SI 2020 1008 also provides that businesses must take all reasonable steps to ensure appropriate distance is maintained between tables of seated customers on their premises, to further ensure that social distancing is able to be observed. SI 2020 1046 amends the former instrument to include additional requirements that were considered necessary, including measures to support the requirements for face coverings, as well as amending the penalty regime to more closely align with other measures brought forward and which ministerial colleagues have already had the honour of bringing before this House. The additional requirements brought forward in SI 2020 1046 are the creation of an offence for a relevant business covered by the face covering regulations to fail to display a notice or otherwise inform people present of the obligation to wear face coverings unless an exemption applies as there is a reasonable excuse for not doing so. Again, this provision respects the fact that some people are not required to wear face coverings. Businesses may not prevent people, whether workers or customers, wearing face coverings where they are legally obliged to do so.
Businesses must take all reasonable measures to prevent customers singing while on the premises in groups of larger than six, save where exemptions apply to the rule of six, and to prevent customers dancing, save for newlywed couples or civil partnership couples who have just wed.

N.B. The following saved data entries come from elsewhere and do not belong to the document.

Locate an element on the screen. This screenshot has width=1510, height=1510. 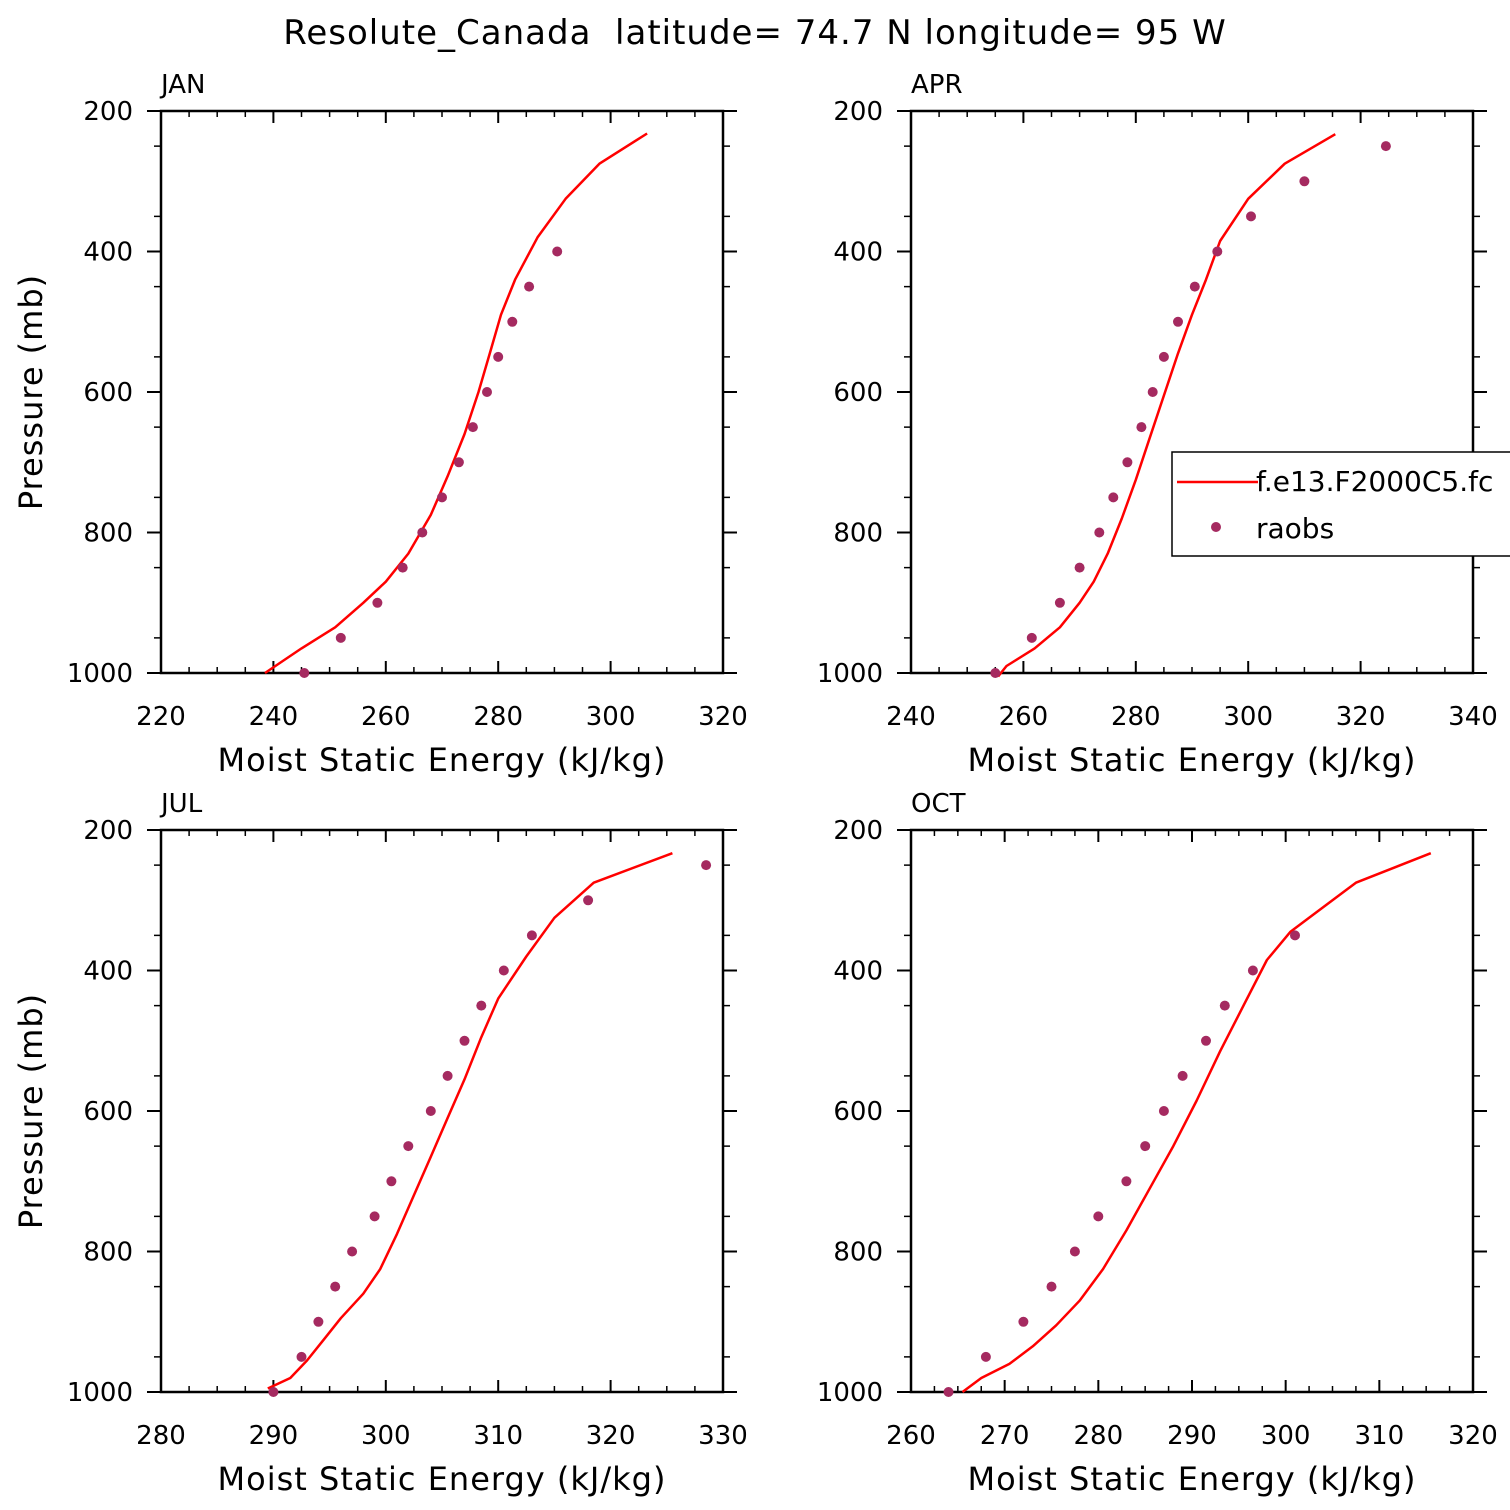
x-tick-label-jul: 330 is located at coordinates (723, 1436).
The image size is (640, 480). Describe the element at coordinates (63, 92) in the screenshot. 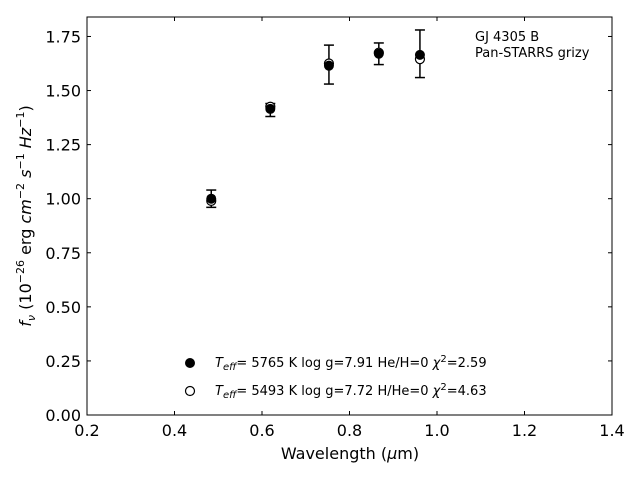

I see `y-tick-label: 1.50` at that location.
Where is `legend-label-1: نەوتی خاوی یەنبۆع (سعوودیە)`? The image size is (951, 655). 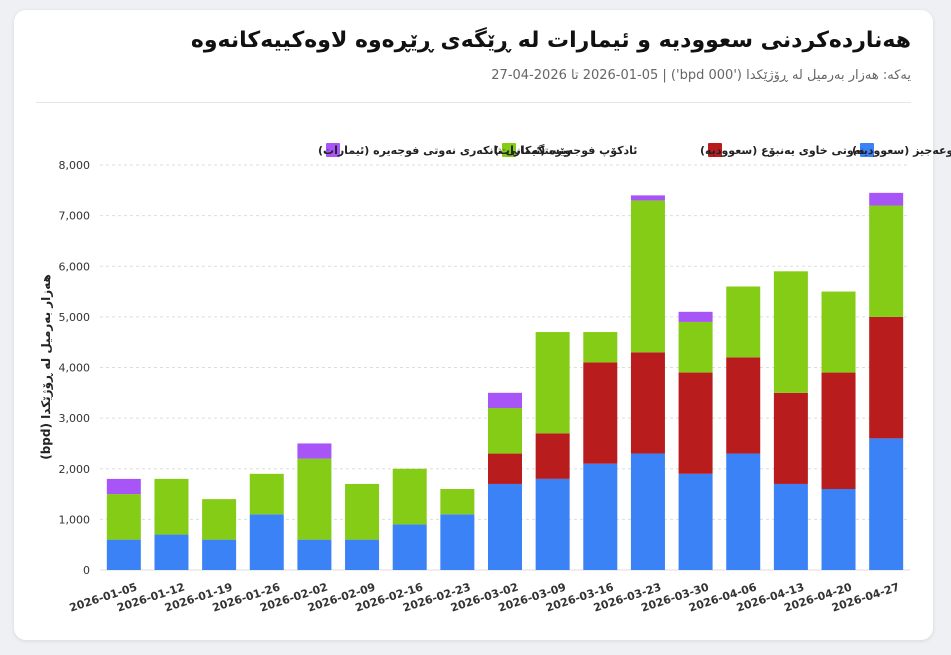 legend-label-1: نەوتی خاوی یەنبۆع (سعوودیە) is located at coordinates (782, 150).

They must also limit recorded music noise levels to 85 decibels in public houses, cafes, restaurants and bars, when measured at the source of the sound.

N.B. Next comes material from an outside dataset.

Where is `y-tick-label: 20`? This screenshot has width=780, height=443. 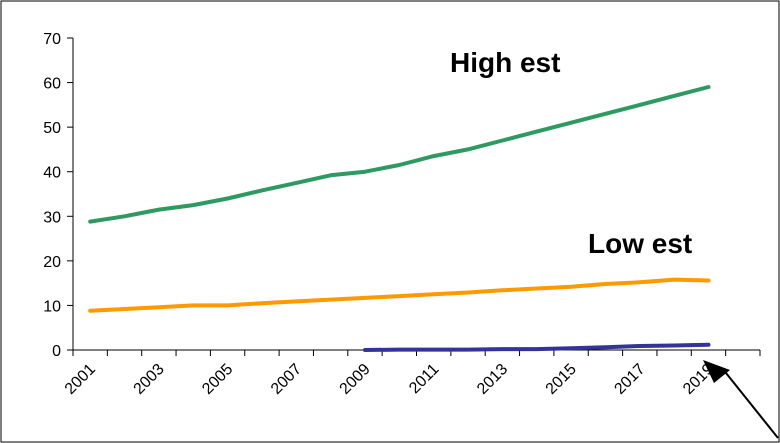 y-tick-label: 20 is located at coordinates (52, 262).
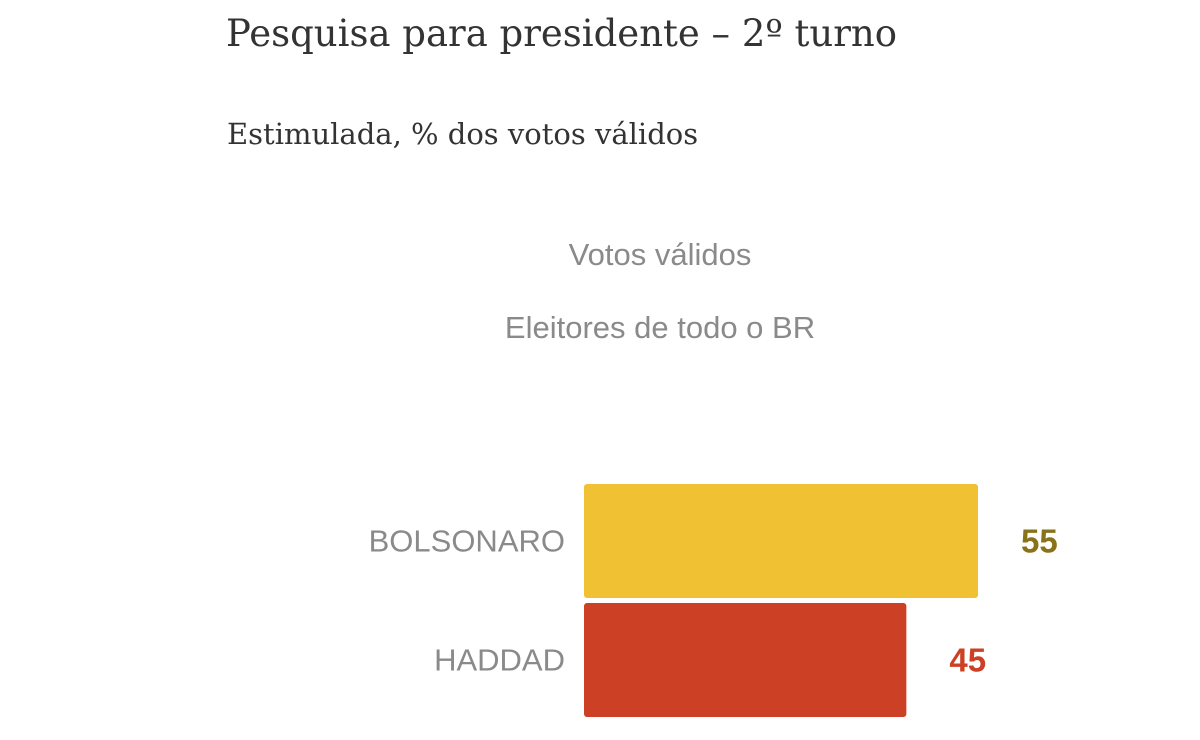  What do you see at coordinates (467, 542) in the screenshot?
I see `category-label-bolsonaro: BOLSONARO` at bounding box center [467, 542].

The existing provisions in SI 2020 1008 to respect the rule of six in relation to taking bookings, admitting parties or allowing mingling are extended to cover further types of business. The scope of these rule of six provisions is extended in line with the Health Protection (Coronavirus, Collection of Contact Details etc and Related Requirements) Regulations 2020—the test and trace regulations for short. Enforcing officers have the ability to issue fixed penalty notices immediately upon the breach occurring but retain the right to their discretionary approach under existing enforcement principles. These will begin at £1,000, with a 50% reduction for early payment at that stage, and escalate
to £4,000 for repeated offences without early payment reduction. SI 2020 1046 amended the available sanctions so that fixed penalty notices escalate to a maximum of £10,000 in the case of a fourth and any subsequent fixed penalty notices.
The Government and I wholly appreciate that these are new measures with a particular focus on certain businesses, yet this should not be construed as unfair or unjust. These measures will have a limited impact on the vast majority of responsible businesses, which are already compliant with the guidance. The regulations will help to secure compliance from those that have not and do not comply with the guidance. Moreover, these regulations can provide greater enforcement of safety measures in businesses, making sure they can continue to stay open and operate safely.
We must take action now to save lives. In doing so, we can keep people in work and keep our hospitality venues open. No one wishes to return to a second lockdown. These regulations can help us prevent such a step and will allow our country to keep our businesses moving forward while we work together to defeat the virus. I commend both sets of regulations to the House. I beg to move.